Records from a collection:
⟨
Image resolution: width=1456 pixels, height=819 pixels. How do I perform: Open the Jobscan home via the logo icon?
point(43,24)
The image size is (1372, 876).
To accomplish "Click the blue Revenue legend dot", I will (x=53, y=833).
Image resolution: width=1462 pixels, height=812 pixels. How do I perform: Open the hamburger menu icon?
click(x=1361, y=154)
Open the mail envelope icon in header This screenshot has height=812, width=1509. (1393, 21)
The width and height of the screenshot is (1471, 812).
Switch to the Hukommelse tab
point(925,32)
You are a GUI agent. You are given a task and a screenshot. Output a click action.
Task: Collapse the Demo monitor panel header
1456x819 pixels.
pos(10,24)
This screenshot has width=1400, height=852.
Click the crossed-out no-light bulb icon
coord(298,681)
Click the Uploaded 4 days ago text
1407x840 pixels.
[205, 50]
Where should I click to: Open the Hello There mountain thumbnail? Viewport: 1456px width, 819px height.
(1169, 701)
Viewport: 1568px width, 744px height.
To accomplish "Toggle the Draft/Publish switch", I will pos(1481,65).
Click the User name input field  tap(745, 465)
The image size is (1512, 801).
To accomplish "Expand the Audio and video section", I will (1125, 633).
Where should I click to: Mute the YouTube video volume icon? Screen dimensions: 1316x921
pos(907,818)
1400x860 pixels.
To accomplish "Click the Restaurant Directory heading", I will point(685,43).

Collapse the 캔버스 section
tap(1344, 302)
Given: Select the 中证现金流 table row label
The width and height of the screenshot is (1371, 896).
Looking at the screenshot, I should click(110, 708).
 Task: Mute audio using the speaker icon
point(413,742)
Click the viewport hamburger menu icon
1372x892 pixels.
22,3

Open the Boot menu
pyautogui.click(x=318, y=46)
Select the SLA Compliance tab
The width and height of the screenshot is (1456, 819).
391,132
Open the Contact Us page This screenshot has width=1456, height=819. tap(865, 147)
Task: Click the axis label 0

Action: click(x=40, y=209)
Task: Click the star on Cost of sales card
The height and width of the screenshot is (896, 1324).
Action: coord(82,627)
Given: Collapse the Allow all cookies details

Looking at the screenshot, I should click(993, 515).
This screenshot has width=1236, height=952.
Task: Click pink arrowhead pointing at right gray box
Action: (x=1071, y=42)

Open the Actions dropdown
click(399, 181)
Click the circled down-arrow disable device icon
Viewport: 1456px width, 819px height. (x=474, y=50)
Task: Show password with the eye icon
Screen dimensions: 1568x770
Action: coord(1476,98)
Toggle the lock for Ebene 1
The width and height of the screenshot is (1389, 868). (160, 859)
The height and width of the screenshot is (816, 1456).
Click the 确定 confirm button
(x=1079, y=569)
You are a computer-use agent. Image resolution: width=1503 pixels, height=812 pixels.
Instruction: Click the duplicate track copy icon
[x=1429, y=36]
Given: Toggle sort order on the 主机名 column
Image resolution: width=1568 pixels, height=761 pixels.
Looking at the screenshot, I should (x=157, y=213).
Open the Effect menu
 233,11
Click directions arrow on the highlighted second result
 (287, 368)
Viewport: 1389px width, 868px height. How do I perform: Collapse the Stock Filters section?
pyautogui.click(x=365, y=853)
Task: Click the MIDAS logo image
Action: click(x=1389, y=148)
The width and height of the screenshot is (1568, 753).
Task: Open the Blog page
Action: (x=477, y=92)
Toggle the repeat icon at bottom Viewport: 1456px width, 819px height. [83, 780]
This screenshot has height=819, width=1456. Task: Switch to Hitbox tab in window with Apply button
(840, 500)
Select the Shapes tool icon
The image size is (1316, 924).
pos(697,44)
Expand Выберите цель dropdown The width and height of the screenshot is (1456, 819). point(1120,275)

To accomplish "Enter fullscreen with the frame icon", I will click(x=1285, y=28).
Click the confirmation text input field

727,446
⟩
Problem description: Go over the data above and copy every line that has the word "Expand" in it.

Task output:
To accomplish "Expand the Audio and video section", I will (1125, 633).
Expand Выберите цель dropdown The width and height of the screenshot is (1456, 819). point(1120,275)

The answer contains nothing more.